Bionor Will Conduct Further Trials of HIV Vaccine After Early Test Failure
Bionor Pharma ASA is proceeding with development of its experimental HIV vaccine even after it failed to keep patients off antiviral drugs in an early trial.
Buoyed by subsequent findings that the vaccine reduces the amount of virus that causes AIDS, Bionor is planning tests that it can finance on its own to confirm the results, and more extensive ones if it finds a partner, Chief Executive Officer Henrik Lund said yesterday in a telephone interview.
“We are looking for both private and public partners,” said Lund, who became CEO of the Oslo-based drugmaker in September. Lund spent the previous five years as head of research and development operations in Europe, Asia and Latin America for London-based AstraZeneca PLC.

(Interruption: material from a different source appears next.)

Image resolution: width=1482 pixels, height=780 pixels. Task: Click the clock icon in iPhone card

The company’s shares fell 81 percent Oct. 1, when the results of the trial were first released. Bionor has since climbed almost fourfold in the past three months, making it the biggest gainer among Nordic drugmakers. Bionor in December secured funding through the first quarter of 2013 after selling trademarks for some nutrition products for 110 million kroner ($19 million), putting it in a “healthy financial situation,” Lund said.
Researchers have been looking for a vaccine that can harness the body’s own natural defenses to prevent and kill HIV infections. The search started about a quarter of a century ago, with the first trial beginning in 1988 at the Bethesda, Maryland-based National Institutes of Health. The virus’ ability to mutate and hide has slowed progress.

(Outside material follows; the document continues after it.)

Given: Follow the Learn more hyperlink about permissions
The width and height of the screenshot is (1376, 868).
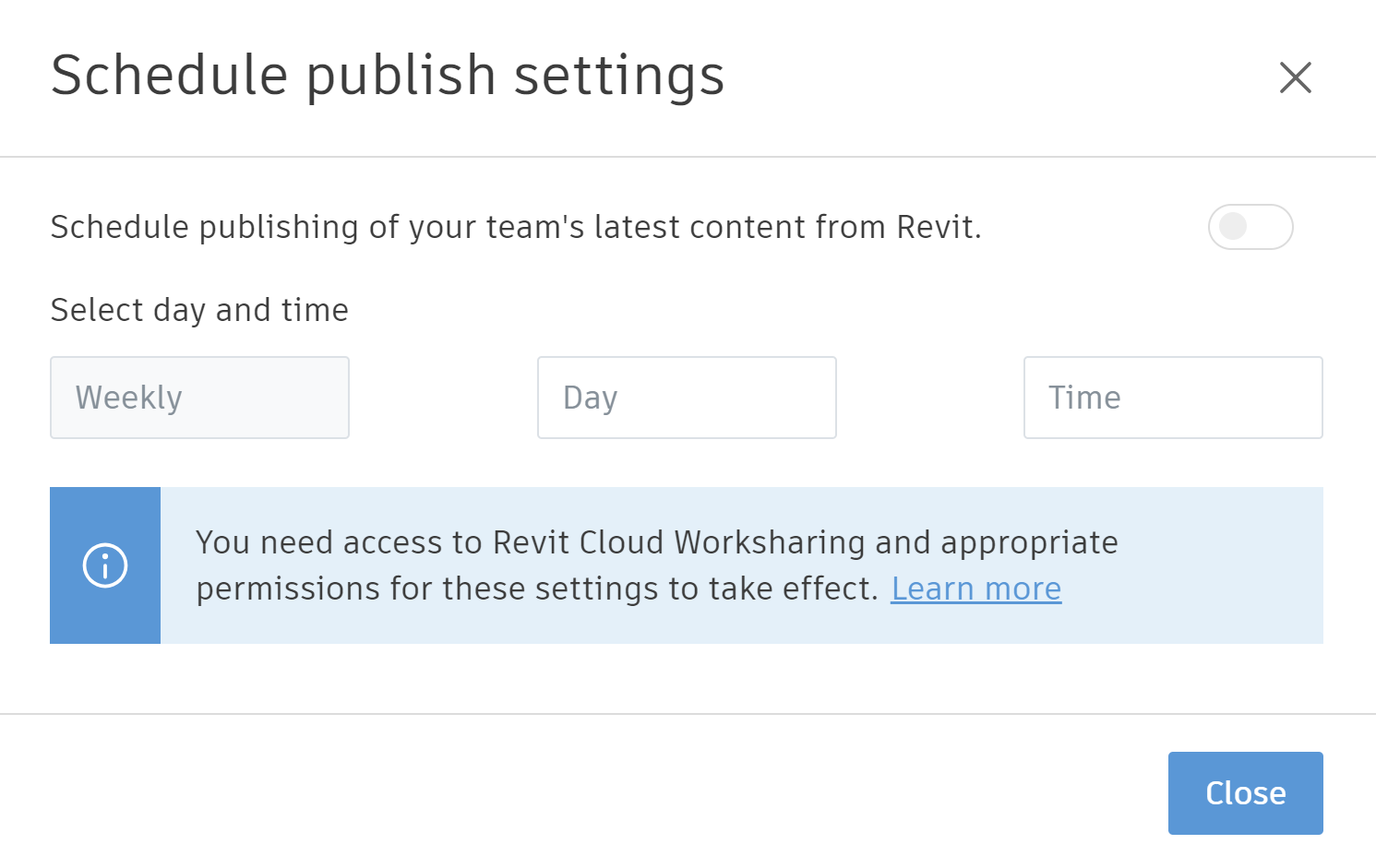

“What they’re trying to do is not easy,” said Gary Nabel, director of NIH’s Vaccine Research Center and one of the scientists who last year discovered an antibody that kills more than 90 percent of HIV strains.
“This is a product that has some potential and needs further testing,” Nabel said in a Jan. 26 phone interview. “It’s really a toss of the coin as to whether the study will replicate the effect and whether the effect will be clinically significant.”
In its October trial, Bionor sought to test whether its vaccine would strengthen the body’s immune system enough so patients could stay off anti-retroviral therapy, typically a combination of several drugs with side effects ranging from headaches and rashes to vomiting and fever. Results showed patients were just as likely to resume ART treatment.
Bionor, which has posted losses in 11 of the past 12 years, is designing another trial that, like the failed one, likely will test the vaccine’s effectiveness against a placebo in several treatment centers across several countries, Lund said. Unlike the first trial, the second will test to what extent virus levels fall in patients taking the treatment, he said.
Preliminary discussions with potential private investors and public partners also have begun, Lund said.
The initial trial may have failed because too few people took part, Richard Pollard, that study’s lead investigator and head of the infectious diseases division at the University of California, Davis’ Health System, said in an e-mail.
“All approaches to control viral replication are needed and should be pursued,” Pollard said in a Jan. 12 e-mail. “There are still multiple attempts going on to enhance immunity to one’s own virus, and it is only through continued exploration that we will get needed results.”
Other companies testing HIV vaccines include Novartis AG, Inovio Pharmaceutical Inc., Profectus BioSciences Inc. and GlaxoSmithKline Plc. Merck & Co. discontinued development of its vaccine V520 in 2007 after an early-stage trial failed.